The donations from Tayeb Jukaku cement him as the PAC’s largest individual backer and come as El-Sayed rails against super PAC spending
Abdul El-Sayed’s father-in-law gave another $100,000 to a super PAC backing the left-wing Michigan Senate candidate, bringing his total contributions to $300,000 and cementing him as the group’s largest individual donor.
Tayeb Jukaku made the six-figure donation to Fighting for Michigan PAC on June 22, federal campaign finance records show, adding to his two contributions of $100,000 each made on February 3 and March 31. That makes Jukaku the group’s top individual donor: Only the anti-Israel activist group Institute for Middle East Understanding—a George Soros-funded nonprofit whose communications director is the former Palestine Liberation Organization legal adviser Diana Buttu—has contributed as much as Jukaku, giving $300,000 on June 29.
The money from Jukaku has helped Fighting for Michigan PAC launch a “multimillion-dollar independent expenditure campaign” backing El-Sayed, as the group announced in June. The spending comes as El-Sayed campaigns on pushing “money out of politics,” a slogan he has featured on his campaign’s yard signs. He has particularly denounced spending from pro-Israel groups like the American Israel Public Affairs Committee, accusing it of working to “buy off government” to “make sure that our money is sent abroad to kill other people.”
El-Sayed’s campaign did not respond to a request for comment. Fighting for Michigan PAC said Jukaku “has no role with the PAC” but did not address his donations.
Jukaku, who was born in India and attended medical school there before undergoing his medical training in the United States in the mid-1980s, owns a kidney treatment practice. He serves on the Islamic Society of North America Founders Committee and on the board of the Council on American-Islamic Relations’s Michigan chapter, the Washington Free Beacon reported. Federal prosecutors named both groups as unindicted co-conspirators in the landmark terrorist financing case USA v. Holy Land Foundation for Relief and Development.

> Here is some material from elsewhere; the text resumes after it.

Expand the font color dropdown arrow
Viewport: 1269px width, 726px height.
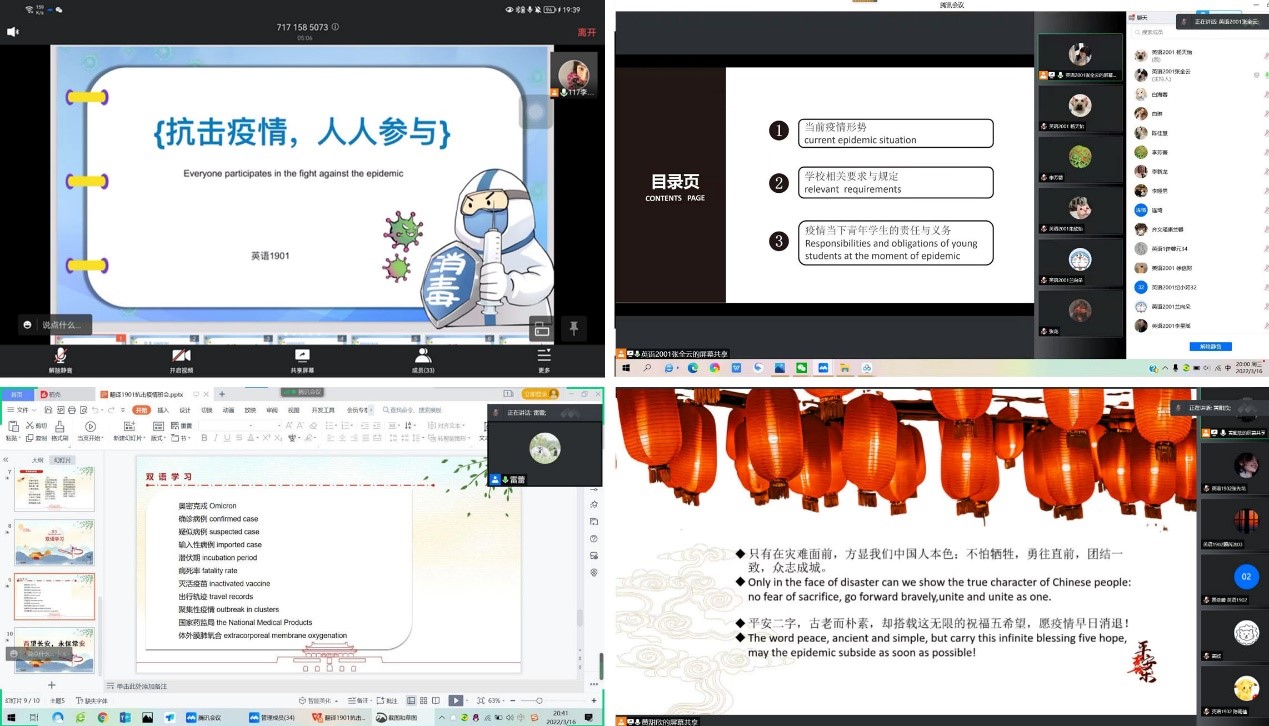click(x=257, y=438)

Jukaku’s status as Fighting for Michigan PAC’s top donor has drawn criticism from El-Sayed’s primary opponent, congresswoman Haley Stevens, who said during a primary debate earlier this month that El-Sayed is “great at covering up that his father-in-law is running his super PAC that’s spending millions of dollars for him.”
“Abdul, you talk about getting money out of politics and putting money in people’s pockets,” she said. “But who is putting money in yours? What are you hiding?”

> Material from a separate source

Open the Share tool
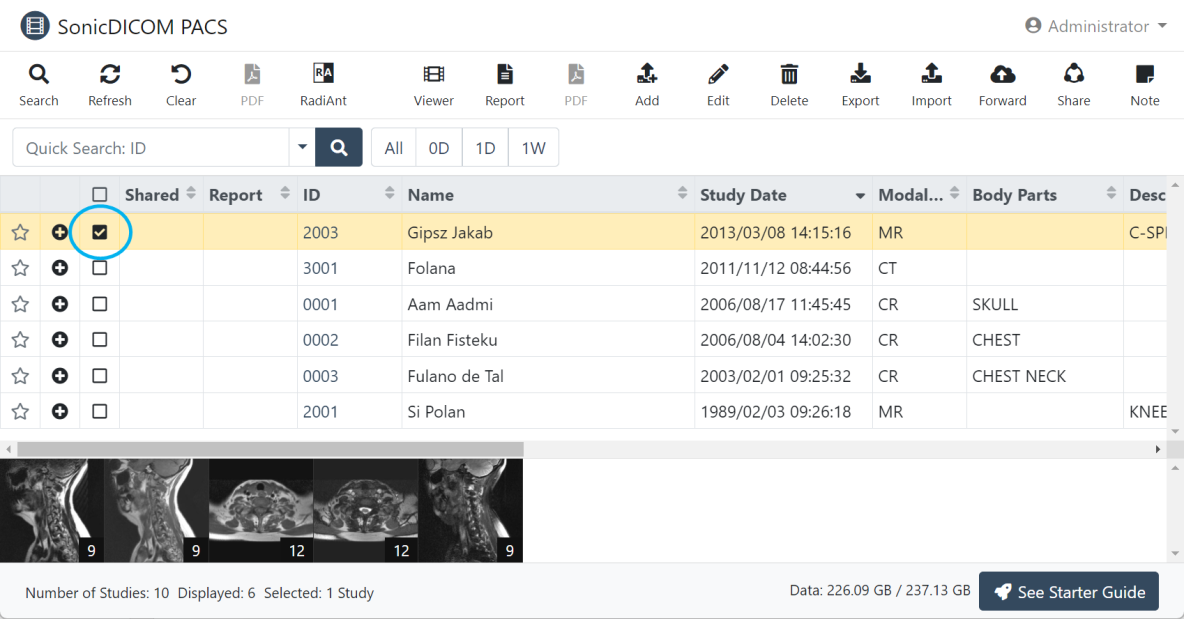The width and height of the screenshot is (1184, 619). (x=1073, y=85)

Days after the debate, El-Sayed vowed to release his 2025 tax return, which he described as “pretty standard.” He released two pages of the return on Wednesday, which showed $686,069 in total income, including $292,000 in “additional income” and $262,000 in capital gains. It’s unclear exactly where that money came from because El-Sayed, who has emphasized the need for “government transparency,” omitted the remainder of the return that would have provided more detail. Though El-Sayed is running as a champion of the working class and opponent of the wealthy, his 2025 income places him in the top 1 percent of Michigan earners.

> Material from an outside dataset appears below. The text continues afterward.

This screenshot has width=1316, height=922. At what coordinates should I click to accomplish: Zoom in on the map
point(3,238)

Other notable donors to Fighting for Michigan PAC include fast-food magnate Zubair Kazi, who donated $50,000 to the PAC through an offshore company based in the Virgin Islands, a popular corporate tax haven. El-Sayed has campaigned on an economic platform to “stop big corporations from hiding their assets to evade taxes by cracking down on the shady practices that let corporations get away with this.”
Washington Democratic congresswoman Pramila Jayapal’s Medicare for All PAC also gave $250,000. El-Sayed has campaigned on a single-payer Medicare for All system, but his wife, psychiatrist Sarah Jukaku, doesn’t accept Medicare, Medicaid, or any other insurance plan in her own private medical practice, the Free Beacon reported. El-Sayed has said that doctors who don’t accept Medicaid think of low-income patients as “half citizen[s].”